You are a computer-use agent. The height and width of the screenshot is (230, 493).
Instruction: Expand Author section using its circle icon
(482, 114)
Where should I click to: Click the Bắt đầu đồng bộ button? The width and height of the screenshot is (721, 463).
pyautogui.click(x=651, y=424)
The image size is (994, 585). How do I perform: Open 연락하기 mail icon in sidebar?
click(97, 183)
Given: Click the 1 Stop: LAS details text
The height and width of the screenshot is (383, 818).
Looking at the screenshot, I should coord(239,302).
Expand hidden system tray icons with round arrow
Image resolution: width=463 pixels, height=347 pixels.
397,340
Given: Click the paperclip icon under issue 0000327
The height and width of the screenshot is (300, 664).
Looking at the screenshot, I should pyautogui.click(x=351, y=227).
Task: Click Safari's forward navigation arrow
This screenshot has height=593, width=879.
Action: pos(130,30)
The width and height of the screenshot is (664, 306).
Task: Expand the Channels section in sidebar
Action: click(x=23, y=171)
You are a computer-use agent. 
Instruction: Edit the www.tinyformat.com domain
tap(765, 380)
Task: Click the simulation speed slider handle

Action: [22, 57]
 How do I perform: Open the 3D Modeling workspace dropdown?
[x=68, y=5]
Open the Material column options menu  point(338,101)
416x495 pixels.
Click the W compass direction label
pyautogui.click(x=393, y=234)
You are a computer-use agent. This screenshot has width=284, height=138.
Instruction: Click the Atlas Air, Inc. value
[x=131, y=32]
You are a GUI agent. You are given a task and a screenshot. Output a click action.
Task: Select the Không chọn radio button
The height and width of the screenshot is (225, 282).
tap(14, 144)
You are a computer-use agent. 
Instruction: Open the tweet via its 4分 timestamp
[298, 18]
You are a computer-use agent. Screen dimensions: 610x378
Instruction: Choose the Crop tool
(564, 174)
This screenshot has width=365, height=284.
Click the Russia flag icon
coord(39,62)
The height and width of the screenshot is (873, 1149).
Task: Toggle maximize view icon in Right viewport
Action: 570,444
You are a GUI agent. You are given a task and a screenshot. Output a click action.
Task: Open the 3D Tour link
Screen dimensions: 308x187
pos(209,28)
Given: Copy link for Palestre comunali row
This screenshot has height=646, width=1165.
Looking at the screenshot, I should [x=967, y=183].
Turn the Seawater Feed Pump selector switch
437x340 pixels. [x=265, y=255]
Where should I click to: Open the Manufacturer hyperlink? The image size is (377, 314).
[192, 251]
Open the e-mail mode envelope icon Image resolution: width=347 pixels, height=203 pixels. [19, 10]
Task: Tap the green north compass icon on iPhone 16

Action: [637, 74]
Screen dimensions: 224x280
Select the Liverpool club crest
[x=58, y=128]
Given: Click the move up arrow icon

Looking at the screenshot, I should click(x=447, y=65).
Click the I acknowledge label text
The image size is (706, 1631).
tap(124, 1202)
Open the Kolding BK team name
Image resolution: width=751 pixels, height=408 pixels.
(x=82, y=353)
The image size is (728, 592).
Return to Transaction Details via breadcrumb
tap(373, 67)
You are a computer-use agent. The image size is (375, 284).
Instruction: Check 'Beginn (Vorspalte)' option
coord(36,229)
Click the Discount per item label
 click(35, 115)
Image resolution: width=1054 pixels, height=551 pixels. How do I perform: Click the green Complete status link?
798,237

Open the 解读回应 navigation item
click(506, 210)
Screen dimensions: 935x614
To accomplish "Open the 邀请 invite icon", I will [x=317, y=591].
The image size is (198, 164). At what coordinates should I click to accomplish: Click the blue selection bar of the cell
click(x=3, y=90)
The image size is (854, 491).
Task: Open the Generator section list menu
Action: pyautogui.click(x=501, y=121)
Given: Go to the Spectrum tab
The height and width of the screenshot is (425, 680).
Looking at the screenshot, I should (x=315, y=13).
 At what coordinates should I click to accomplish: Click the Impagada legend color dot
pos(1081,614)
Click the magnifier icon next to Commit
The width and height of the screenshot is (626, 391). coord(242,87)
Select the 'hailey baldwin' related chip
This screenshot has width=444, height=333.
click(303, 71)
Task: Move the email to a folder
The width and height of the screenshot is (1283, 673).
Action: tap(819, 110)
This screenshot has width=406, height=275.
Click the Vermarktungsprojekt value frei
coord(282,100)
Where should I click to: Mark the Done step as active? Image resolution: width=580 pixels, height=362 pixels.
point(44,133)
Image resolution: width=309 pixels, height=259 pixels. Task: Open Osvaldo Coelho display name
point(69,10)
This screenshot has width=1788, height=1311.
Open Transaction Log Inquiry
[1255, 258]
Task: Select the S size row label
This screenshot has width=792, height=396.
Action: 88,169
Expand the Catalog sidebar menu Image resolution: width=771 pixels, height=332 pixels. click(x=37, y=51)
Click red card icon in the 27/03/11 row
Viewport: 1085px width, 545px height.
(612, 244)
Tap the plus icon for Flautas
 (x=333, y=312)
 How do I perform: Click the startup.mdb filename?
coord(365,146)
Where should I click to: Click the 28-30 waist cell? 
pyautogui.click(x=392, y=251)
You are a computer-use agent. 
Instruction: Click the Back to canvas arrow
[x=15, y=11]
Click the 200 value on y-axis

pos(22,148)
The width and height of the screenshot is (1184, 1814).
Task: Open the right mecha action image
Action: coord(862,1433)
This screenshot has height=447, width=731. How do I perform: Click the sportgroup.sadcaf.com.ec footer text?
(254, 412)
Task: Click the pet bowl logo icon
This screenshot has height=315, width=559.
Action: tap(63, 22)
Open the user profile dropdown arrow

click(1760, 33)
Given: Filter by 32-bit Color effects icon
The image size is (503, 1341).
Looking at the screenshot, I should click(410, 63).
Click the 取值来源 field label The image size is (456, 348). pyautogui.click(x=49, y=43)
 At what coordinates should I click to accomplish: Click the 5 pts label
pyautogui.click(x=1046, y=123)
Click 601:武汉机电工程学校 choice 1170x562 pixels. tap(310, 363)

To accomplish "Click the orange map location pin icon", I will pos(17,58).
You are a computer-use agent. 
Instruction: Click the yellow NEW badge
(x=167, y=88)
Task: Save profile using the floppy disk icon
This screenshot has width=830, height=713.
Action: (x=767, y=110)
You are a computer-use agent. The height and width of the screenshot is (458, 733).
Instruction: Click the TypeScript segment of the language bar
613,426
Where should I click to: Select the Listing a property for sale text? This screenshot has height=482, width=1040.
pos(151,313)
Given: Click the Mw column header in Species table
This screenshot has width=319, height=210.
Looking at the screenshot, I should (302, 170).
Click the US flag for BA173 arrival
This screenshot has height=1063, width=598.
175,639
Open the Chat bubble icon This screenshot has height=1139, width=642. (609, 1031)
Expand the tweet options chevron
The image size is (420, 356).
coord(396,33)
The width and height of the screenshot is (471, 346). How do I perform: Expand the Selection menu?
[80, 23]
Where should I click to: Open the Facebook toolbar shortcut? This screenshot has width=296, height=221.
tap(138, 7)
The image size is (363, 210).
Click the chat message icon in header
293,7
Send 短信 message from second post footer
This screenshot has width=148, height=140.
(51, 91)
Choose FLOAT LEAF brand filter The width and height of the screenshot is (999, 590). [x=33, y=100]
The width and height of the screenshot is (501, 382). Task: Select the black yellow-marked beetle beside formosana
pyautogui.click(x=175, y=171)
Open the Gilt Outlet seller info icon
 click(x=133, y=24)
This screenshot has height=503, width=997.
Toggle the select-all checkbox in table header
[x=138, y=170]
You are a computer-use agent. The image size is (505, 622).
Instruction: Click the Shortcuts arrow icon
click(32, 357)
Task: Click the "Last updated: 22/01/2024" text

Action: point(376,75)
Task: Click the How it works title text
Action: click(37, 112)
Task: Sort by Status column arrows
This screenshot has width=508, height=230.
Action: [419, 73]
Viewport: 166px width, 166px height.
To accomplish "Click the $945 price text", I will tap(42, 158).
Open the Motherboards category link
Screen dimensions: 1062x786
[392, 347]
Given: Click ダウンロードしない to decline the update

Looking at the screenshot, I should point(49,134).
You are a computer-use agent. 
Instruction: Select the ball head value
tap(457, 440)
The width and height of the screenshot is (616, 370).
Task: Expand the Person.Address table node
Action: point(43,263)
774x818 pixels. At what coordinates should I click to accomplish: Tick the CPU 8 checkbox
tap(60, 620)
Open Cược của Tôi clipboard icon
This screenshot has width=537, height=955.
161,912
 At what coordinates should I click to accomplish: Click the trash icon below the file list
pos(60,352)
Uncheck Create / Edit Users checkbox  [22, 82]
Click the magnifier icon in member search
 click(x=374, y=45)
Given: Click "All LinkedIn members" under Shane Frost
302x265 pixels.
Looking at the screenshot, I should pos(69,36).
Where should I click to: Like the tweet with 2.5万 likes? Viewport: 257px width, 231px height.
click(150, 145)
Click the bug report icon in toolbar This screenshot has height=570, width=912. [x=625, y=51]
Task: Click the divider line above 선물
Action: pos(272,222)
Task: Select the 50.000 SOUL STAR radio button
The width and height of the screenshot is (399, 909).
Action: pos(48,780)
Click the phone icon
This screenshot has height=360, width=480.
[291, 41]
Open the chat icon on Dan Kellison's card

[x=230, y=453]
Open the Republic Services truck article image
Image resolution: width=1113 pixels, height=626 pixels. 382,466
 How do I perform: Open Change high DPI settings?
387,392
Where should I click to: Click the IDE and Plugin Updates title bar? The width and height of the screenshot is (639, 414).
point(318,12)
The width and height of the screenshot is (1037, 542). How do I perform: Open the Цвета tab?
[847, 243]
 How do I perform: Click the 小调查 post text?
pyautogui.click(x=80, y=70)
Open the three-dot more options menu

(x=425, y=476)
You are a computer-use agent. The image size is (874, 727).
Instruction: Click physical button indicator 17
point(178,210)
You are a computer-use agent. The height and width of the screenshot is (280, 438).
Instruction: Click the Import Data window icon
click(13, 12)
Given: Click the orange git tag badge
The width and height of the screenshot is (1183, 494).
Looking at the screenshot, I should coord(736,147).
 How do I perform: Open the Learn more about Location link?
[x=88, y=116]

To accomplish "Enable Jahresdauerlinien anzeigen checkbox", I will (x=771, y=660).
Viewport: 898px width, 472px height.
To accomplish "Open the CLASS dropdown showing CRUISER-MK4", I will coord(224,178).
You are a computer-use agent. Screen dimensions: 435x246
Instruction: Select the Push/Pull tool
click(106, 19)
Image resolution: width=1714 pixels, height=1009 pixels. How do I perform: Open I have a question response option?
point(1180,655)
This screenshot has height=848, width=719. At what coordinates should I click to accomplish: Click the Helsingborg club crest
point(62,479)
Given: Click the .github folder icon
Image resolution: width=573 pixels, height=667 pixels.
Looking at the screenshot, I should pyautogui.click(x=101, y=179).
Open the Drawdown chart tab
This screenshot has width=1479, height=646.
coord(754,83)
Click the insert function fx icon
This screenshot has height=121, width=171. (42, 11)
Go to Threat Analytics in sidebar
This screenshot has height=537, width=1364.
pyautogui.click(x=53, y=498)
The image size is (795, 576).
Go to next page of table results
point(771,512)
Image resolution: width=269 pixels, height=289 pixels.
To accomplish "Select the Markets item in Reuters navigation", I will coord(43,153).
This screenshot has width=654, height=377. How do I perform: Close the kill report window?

EXERCISE BRIEF —
Line count for the word "folder": tally the lines in the records that include it and give only the result.

EXERCISE SOLUTION —
2